▸ **GIVEN PASSAGE**:
((

Target: Thailand’s Royal Irrigation Department
Goal: Suspend approval of dam construction until proper measures are undertaken to ensure wildlife and ecological impacts are duly considered.
In the near future, a portion of Thailand’s Mae Wong National Park may literally never again see the light of day. Home to the Asian elephant, tigers and countless other animal species, this habitat stands to be flooded as part of a dam project to create a reservoir providing irrigation to local communities.
A consulting company commissioned by the dam’s developer (Royal Irrigation Department), has been accused of conducting hasty studies to determine environmental impact and potential economic benefits. Their results will be submitted to the National Environment Board in July; more thorough consideration of the positive and negative effects of dam construction must be completed before any such project can be approved.
The Royal Irrigation Department claims the dam will provide a stable irrigation system for local farmers, increasing crop output, household income and ultimately, quality of life. However, the chairman of Thai-Water Partnership, indicated that the amount of water held by the reservoir would not be nearly enough to irrigate an area as large as the RID claims. Neither mentioned the quality of life impact on the living ecosystem of Mae Wong Forest that lays in the balance.
A spokesman for the Seub Nakhasathien Foundation, a Thai forest conservation group, reported that the consulting company spent less than a year conducting research regarding the ecological repercussions for Mae Wong Forest. The report merely gave species population numbers and made no inquiry into measures needed to ensure minimal impact on native wildlife and forest ecology.
With almost three hundred distinct species named in the report and a staggering 700,000 trees that would have to be cut, it would be completely unacceptable for construction to move forward without due consideration of the permanent impact on such a rich habitat. The official who headed the study even admitted that not enough time was given to the investigation and that “it was impossible to conduct the field study in the forest.” Instead, they relied on anecdotal reports from villagers and park rangers, not exactly a thorough methodology.

))

▸ **RECORD EXTRACTS**:
((

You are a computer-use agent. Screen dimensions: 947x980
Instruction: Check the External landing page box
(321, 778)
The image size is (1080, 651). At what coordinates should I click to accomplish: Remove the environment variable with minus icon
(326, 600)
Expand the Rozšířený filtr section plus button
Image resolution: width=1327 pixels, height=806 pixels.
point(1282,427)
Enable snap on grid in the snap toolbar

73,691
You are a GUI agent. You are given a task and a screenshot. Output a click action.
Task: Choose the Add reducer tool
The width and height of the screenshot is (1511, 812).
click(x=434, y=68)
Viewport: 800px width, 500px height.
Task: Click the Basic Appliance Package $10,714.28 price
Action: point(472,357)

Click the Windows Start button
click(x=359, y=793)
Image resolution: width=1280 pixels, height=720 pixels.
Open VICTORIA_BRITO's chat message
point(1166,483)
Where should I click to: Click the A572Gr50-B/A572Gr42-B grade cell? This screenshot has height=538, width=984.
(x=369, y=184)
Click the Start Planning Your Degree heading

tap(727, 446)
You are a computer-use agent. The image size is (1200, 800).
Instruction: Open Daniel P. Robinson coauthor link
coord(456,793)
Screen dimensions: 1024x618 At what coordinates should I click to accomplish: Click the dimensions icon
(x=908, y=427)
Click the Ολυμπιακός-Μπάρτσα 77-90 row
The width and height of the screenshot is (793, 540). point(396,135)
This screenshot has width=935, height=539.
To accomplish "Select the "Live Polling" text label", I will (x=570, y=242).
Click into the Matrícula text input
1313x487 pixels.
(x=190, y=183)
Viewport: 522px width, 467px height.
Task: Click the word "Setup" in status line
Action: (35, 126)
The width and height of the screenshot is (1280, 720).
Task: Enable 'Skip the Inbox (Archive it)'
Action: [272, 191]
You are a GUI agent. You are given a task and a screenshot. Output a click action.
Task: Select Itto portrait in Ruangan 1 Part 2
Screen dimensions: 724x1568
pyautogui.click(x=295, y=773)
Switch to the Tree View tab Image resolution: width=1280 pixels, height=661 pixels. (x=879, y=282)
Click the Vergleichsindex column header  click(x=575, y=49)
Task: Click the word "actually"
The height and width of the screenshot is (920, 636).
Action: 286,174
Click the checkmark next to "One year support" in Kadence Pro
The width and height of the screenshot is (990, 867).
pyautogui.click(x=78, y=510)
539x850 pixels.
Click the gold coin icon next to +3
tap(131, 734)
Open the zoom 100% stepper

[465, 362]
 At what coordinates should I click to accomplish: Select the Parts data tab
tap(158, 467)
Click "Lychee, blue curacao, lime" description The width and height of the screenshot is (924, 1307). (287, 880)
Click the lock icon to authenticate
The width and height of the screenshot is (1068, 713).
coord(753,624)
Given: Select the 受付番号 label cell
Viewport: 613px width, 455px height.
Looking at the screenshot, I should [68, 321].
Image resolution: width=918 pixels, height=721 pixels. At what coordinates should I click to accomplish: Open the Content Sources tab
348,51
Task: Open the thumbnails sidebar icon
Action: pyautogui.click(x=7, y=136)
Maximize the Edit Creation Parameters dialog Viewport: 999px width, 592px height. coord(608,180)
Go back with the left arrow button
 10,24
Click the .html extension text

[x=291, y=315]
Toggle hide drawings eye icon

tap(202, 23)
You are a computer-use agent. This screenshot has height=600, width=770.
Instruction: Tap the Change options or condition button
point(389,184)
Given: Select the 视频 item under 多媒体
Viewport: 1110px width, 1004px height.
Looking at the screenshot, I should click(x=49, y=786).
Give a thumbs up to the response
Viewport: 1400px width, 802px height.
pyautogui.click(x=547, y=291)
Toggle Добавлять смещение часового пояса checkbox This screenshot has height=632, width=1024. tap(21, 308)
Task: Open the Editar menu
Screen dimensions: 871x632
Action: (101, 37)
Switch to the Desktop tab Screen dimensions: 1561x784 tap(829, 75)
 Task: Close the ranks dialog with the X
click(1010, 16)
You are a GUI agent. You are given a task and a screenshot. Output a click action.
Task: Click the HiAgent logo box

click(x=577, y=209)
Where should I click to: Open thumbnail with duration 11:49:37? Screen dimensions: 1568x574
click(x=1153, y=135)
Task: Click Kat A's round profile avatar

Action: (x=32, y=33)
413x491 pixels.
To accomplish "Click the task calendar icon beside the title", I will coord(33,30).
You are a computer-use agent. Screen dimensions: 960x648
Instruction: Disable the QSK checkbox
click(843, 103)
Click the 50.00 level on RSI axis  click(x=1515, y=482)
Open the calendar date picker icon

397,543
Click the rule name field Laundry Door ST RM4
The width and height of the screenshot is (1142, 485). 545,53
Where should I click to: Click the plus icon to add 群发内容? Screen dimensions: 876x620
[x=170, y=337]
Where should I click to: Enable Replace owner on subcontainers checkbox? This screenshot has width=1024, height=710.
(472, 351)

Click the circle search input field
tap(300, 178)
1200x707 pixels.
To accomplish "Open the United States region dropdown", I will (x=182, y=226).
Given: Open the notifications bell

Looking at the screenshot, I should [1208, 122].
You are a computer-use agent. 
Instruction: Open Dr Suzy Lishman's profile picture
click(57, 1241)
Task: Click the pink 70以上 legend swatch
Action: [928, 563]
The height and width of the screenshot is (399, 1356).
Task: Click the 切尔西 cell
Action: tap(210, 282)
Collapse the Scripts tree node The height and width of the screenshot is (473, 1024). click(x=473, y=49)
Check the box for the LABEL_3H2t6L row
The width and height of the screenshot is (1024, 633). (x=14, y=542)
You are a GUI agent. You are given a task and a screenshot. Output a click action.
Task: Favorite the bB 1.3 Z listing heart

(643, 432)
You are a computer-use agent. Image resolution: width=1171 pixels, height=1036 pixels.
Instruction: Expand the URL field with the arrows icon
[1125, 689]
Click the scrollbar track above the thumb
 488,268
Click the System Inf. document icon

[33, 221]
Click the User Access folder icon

))

▸ **DIRECTIONS FOR THIS TASK**:
Write the next part of the text on the proposed dam in Mae Wong National Park, starting right after its final sentence.

▸ **WRITTEN ANSWER**:
In 1986, hasty dam construction led to massive wildlife deaths in the Surat Thani province. In this case, is already known that at a bare minimum, ecosystems will be forever destroyed, hundreds of animal species left to find new ways to survive and vast acres of forest cut down for the sake of providing increased irrigation capabilities. If this in itself is not enough to prevent dam construction, at the very least, more thorough studies are needed to adequately assess the positive and negative impacts of creating this reservoir.
Dear Royal Irrigation Department,
I am greatly concerned about the hasty process by which the potential dam in Mae Wong Forest is being considered. As I am sure you know, in 1986, hurried dam construction resulted in the loss of massive amounts of wildlife when no measures were taken to provide for wildlife evacuation. Such tragedies happen, but it is your department’s obligation, and your duty as a human sharing this earth with other living species, to ensure that such tragic history does not repeat itself.
The consulting firm you commissioned gathered data swiftly and without due diligence. Their report is very vague and does not provide nearly enough information on the biological diversity of Mae Wong Forest, nor consequences or protection measures to minimize ecological impact.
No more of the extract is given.